Taylor Swift returns with Midnights, a new studio album in which she reviews nightmares, exorcises demons and insomnia music. A gift to her fans, whose pre-launch she has had an unexpected vehicle: TikTok
There are few artists as prolific as Taylor Swift: at 32 years old, the Pennsylvanian has a dozen studio albums, and two of them have been recorded twice with more brilliance and improved versions, as if they were video game remakes. The last one with new material, Midnights (which is published on October 21), has been a surprise. A conceptual album that revolves around sleepless nights and that has served the singer to have a great time with her presentation. Swift has a habit of playing with her fans —swifties— of hers in each release of hers, in campaigns in which she leaves clues and mysteries to gradually reveal the album. At Midnights, the process has been similar. She took advantage of an awards show—the VMAs, at the end of August—to announce that she had a new album on the way (something important, because in theory Swift had four albums to re-record before releasing new material). From her She urged her fans to meet her on her social networks "at midnight", the time at which she revealed the name of her album (Midnights, in Spanish).
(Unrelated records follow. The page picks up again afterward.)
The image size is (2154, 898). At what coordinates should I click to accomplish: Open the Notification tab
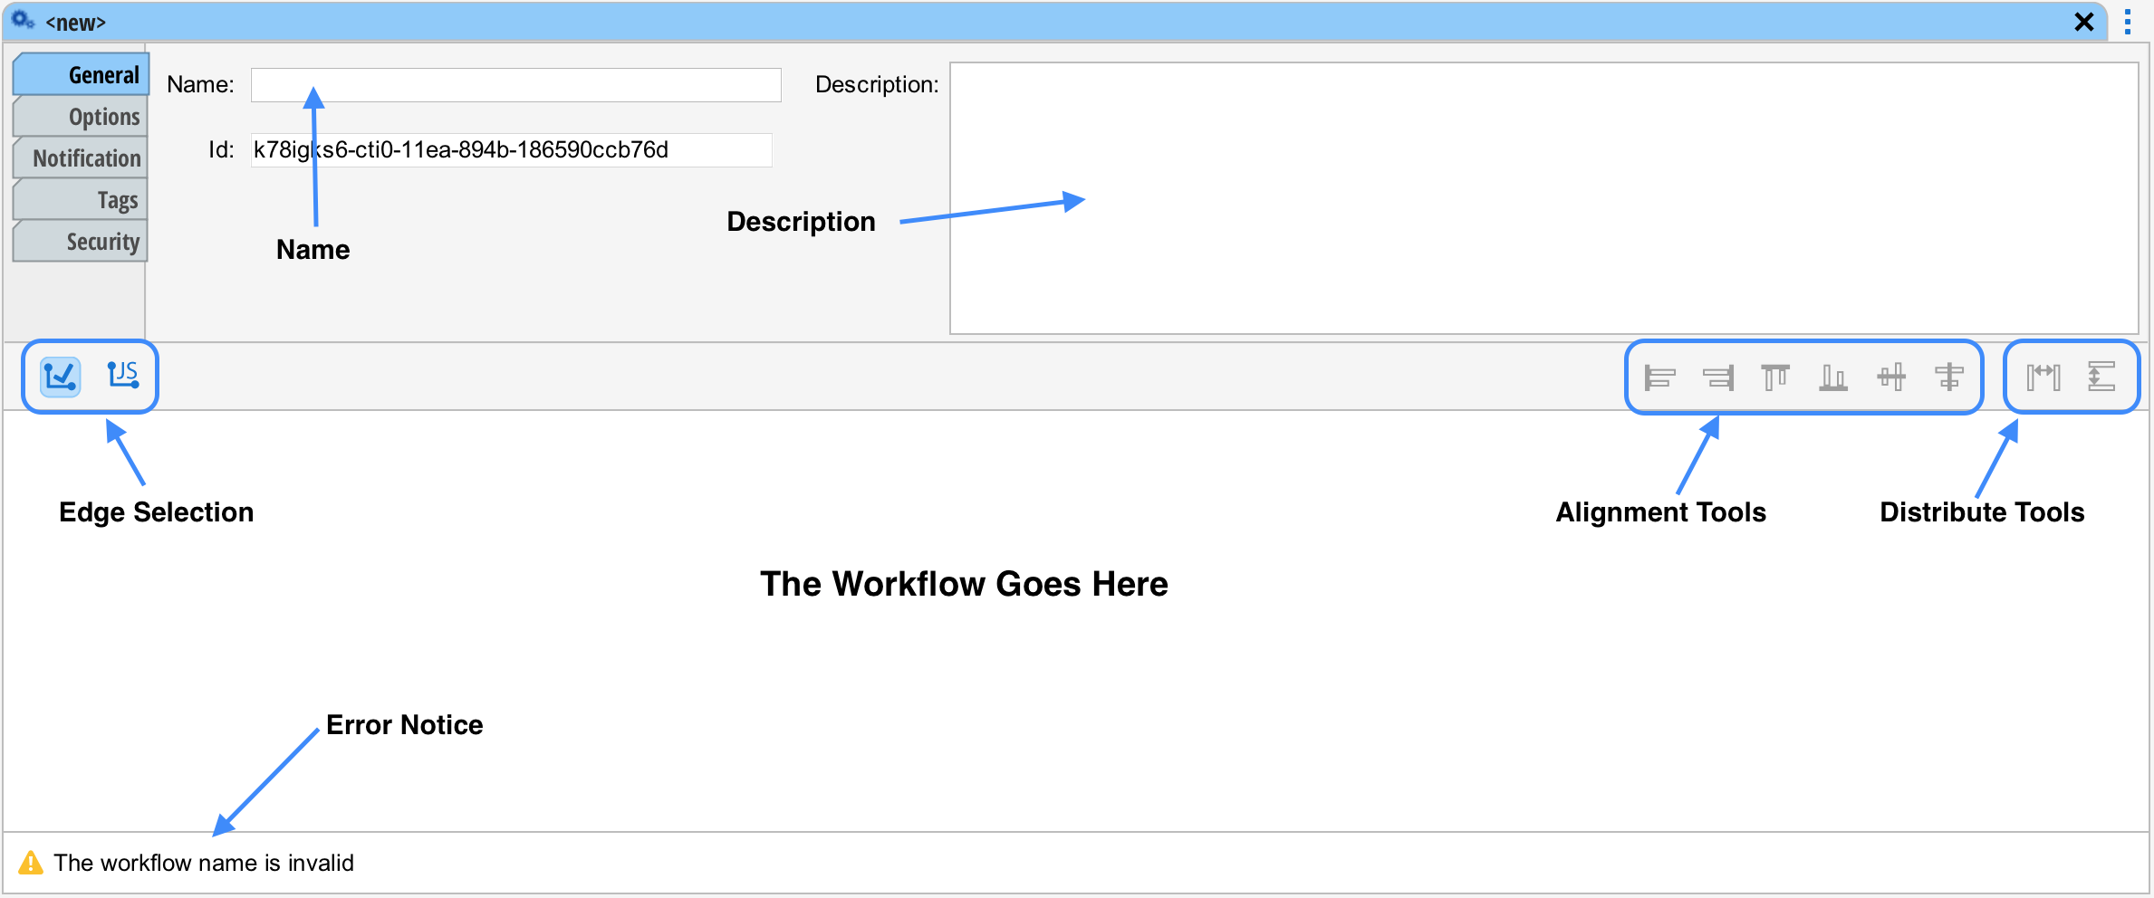tap(82, 158)
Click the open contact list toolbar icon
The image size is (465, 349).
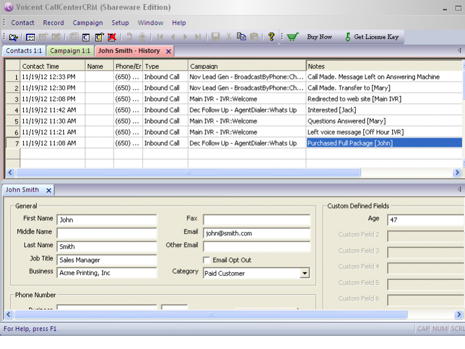[x=13, y=37]
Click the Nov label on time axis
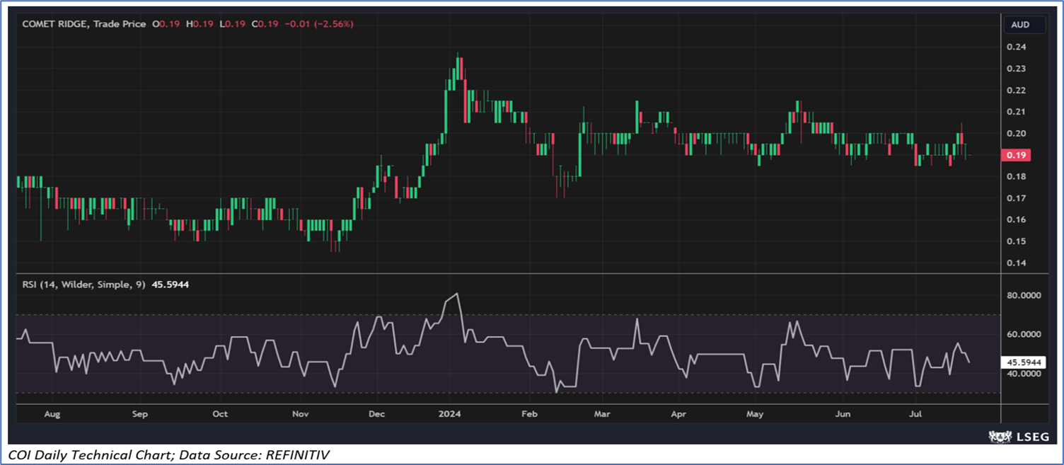The image size is (1064, 465). (301, 414)
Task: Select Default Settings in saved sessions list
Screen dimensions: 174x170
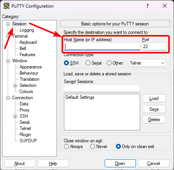Action: 80,97
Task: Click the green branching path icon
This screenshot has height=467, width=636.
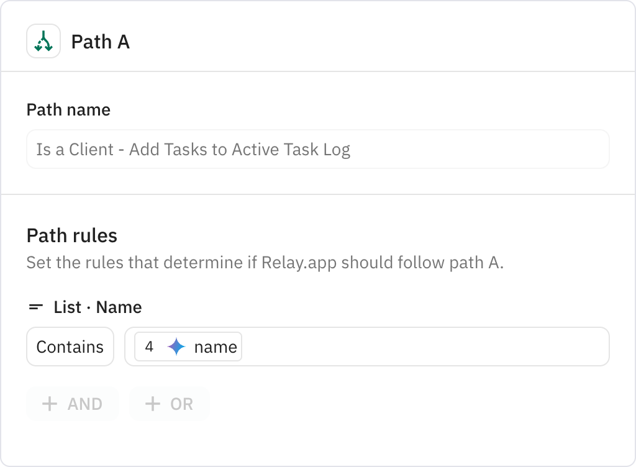Action: coord(43,42)
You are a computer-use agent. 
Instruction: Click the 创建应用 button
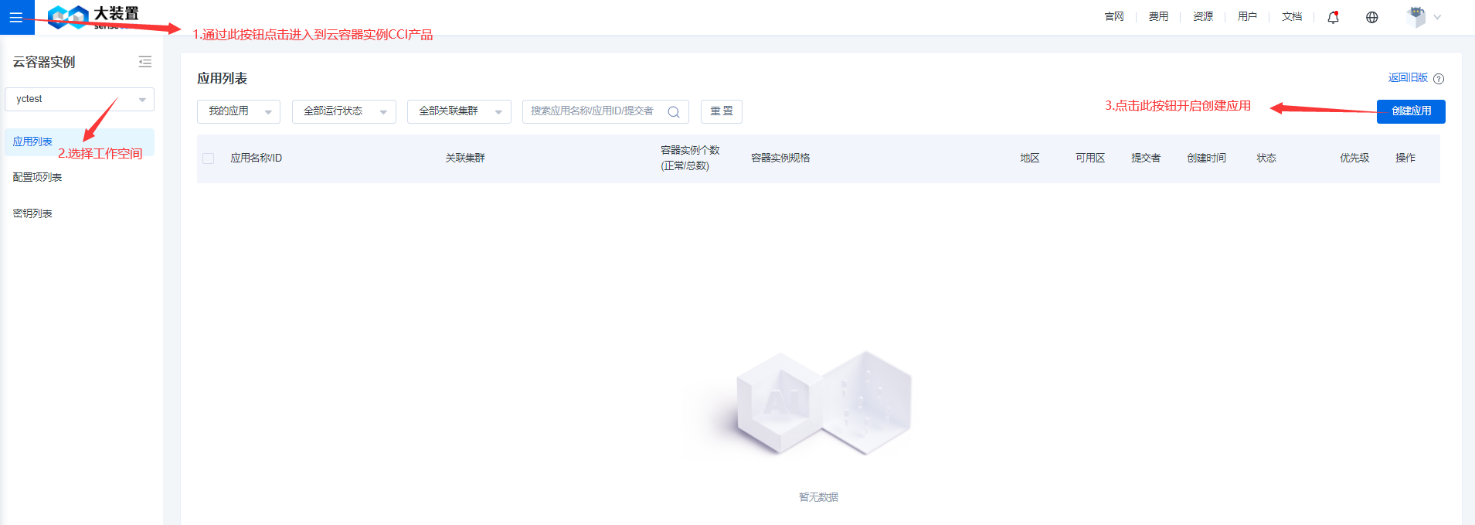click(1410, 111)
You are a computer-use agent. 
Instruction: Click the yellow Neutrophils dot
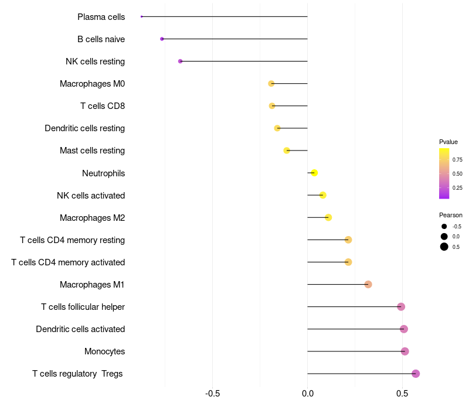pos(314,173)
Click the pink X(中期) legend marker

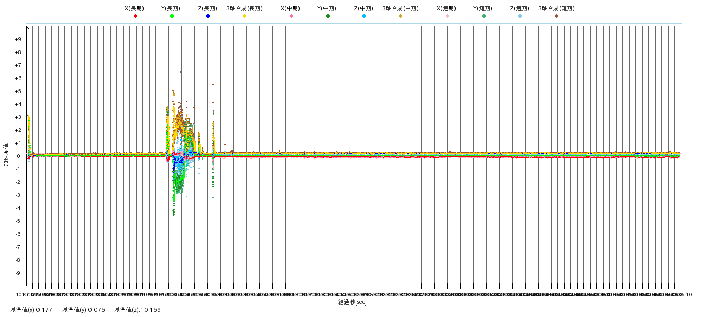click(x=291, y=16)
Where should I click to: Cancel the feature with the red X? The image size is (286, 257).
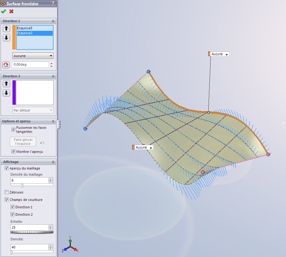click(x=11, y=11)

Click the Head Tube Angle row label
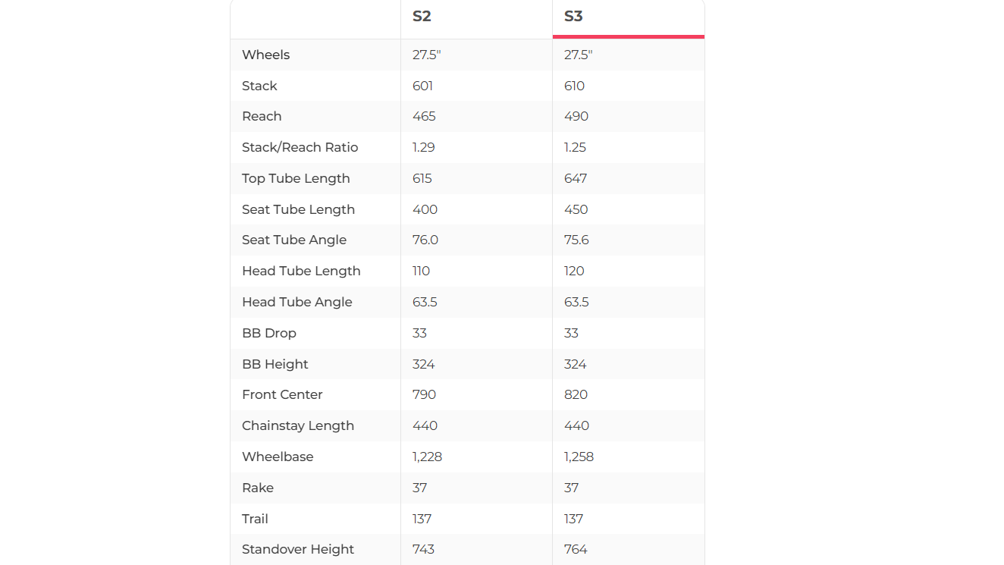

A game in which she even included style changes: her wardrobe since the pre-launch began has been tinged with disco nostalgia. Something that seems trivial, but that she herself has confessed on several occasions that she uses it to send clues. And, finally, he has used his TikTok to reveal (in a section called something like "lag at midnight with me") the titles of the songs, using "an advanced technological device": an Aliexpress bingo, in the which —accompanied by elevator music and with all the props of a fabulous night at Imserso— was taking out a ball with the name of each song. Swift's bet on TikTok, by the way, should serve as a warning to navigators and proof of the extent to which Meta have destroyed the platform: Taylor was and is one of the queens of Instagram —226 million followers, close to the top 10 worldwide—and on Tik Tok it has just 14 million.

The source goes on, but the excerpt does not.